**Try it:** In the passage on The Curve's closure in North Kensington, how much money remains in the budget allocated to The Curve?

**Passage for review:**

In terms of numbers of buildings, essential for local organisations to gain a foothold in both fundraising and recovery, the loss of The Curve next month will put North Kensington back to where it was in 2017. Bay20 was built on community (not council) land by the BBC, but Grenfell Tower was lost, with its playground, green space, boxing gym and nursery. In terms of increasing North Kensington’s community spaces, the council is in deficit.
But none of this was mentioned by the two council officers, typical of another feature of RBKC’s community meetings: the recent past goes down the memory hole, the focus is always ‘moving on’ with opportunities to ‘help decide,’ ‘influence,’ ‘co-design,’ ‘oversee’ and so on.
Last night’s meeting was intended to be the start of setting up a steering group to then establish a Community Trust to “oversee” the £1.3 million that remains in the budget allocated to The Curve.
The Curve, rented from its private owner by RBKC in the aftermath of the fire, will close in March, with the council then having four months to return it to its original state before the lease expires.
Most questions put to the council officers went unanswered, including:
- What will happen to the residents who currently use The Curve every day?
- Will the council provide budget for a building that can then be run by the community as an independent base for recovery and income generation?
- Can the survivors who attend The Curve every year on the anniversary come this year, the fifth anniversary?
One question that was answered was ‘Why wasn’t this all done last year if you knew it was closing in March?’ The answer: ‘Covid’.

**Source data:**
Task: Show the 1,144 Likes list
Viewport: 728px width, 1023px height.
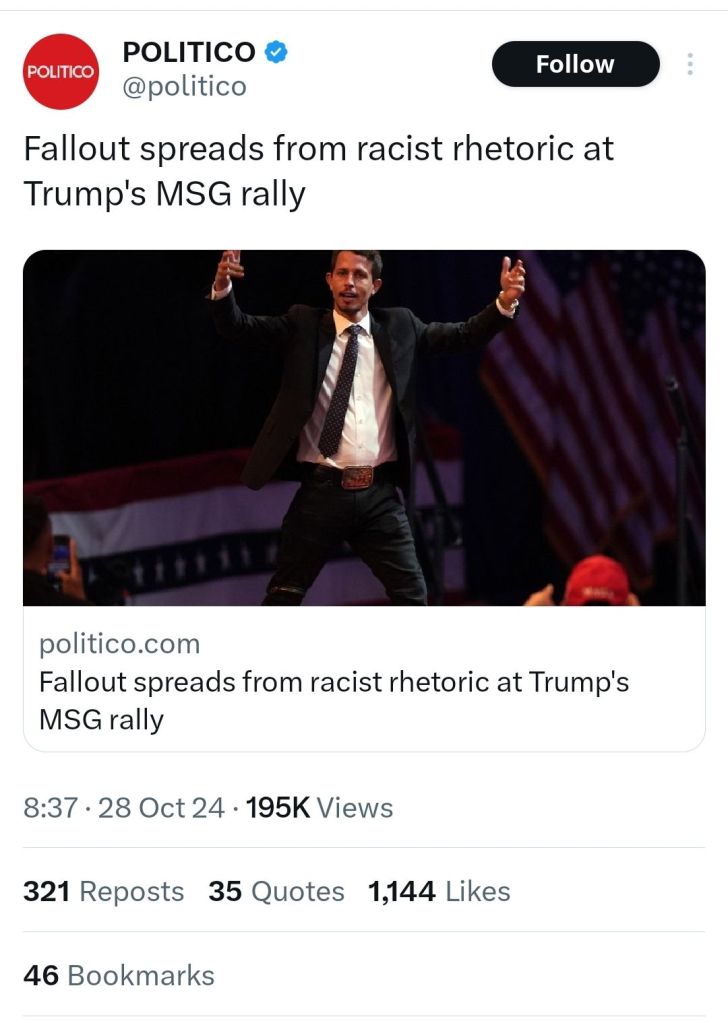Action: tap(439, 891)
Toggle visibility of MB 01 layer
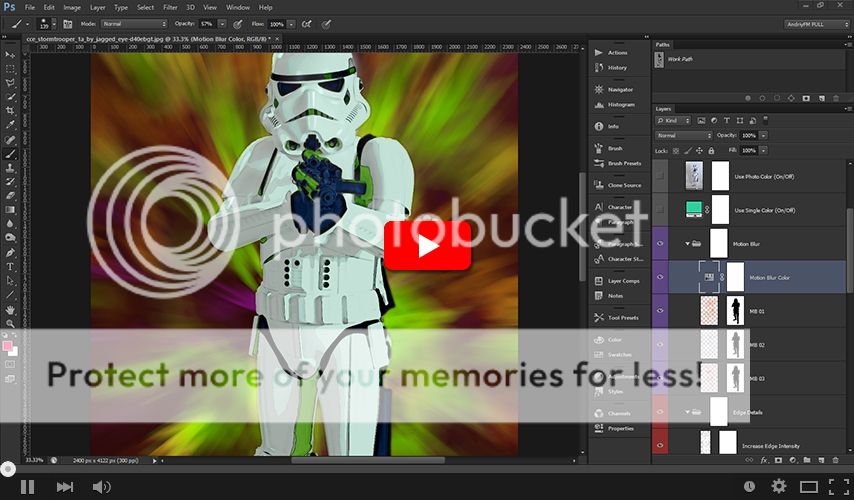Viewport: 854px width, 500px height. [659, 310]
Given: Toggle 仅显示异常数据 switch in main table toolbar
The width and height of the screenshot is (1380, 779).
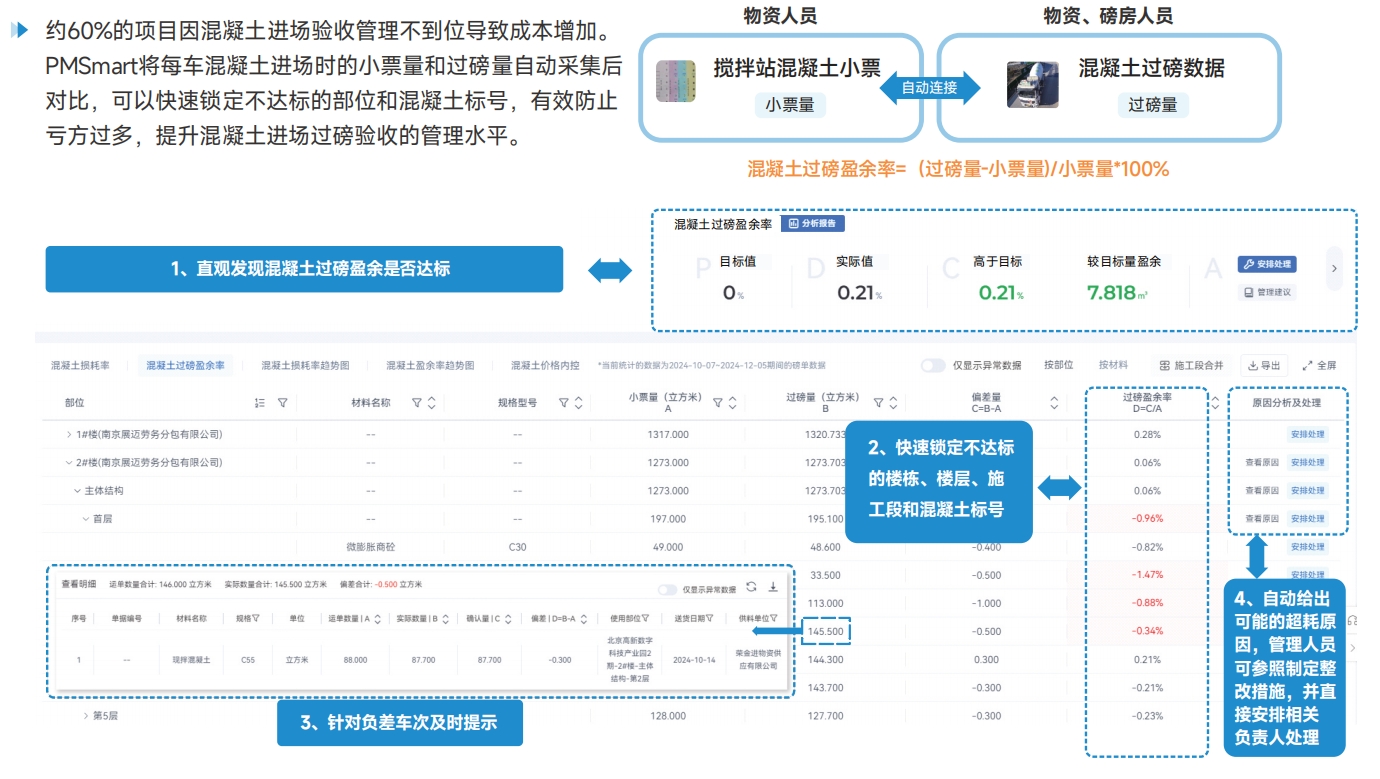Looking at the screenshot, I should 933,366.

**Answer space:** £1.3 million